▶ **How to complete this task**
Could you return every line of the material that contains the word "agent"?

◆ ◆ ◆

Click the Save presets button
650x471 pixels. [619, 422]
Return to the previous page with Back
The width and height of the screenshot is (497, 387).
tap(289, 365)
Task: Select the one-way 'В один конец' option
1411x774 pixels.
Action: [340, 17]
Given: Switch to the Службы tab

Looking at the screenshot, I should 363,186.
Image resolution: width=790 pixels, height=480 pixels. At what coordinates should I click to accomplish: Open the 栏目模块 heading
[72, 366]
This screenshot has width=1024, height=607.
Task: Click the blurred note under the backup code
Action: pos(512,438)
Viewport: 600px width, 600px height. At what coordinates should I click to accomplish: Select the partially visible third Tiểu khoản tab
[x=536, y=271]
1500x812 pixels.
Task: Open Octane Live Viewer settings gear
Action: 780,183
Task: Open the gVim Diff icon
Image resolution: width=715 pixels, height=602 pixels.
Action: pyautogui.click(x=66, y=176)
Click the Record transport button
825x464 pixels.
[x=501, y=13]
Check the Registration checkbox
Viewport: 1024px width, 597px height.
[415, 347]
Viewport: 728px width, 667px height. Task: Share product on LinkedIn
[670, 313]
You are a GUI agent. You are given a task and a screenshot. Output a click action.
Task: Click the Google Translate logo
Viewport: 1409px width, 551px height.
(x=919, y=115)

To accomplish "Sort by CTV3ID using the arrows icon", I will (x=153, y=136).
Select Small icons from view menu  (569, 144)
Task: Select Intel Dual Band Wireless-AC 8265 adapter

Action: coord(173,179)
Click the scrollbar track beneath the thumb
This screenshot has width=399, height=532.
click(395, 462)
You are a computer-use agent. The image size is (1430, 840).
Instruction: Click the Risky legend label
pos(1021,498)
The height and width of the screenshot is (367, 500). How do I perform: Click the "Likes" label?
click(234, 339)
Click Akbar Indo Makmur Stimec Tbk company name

◆ ◆ ◆

▶ **Answer space**
You are a GUI agent. You are given a task and a screenshot. Output a click action.
You are a computer-use agent. The image size is (1430, 840).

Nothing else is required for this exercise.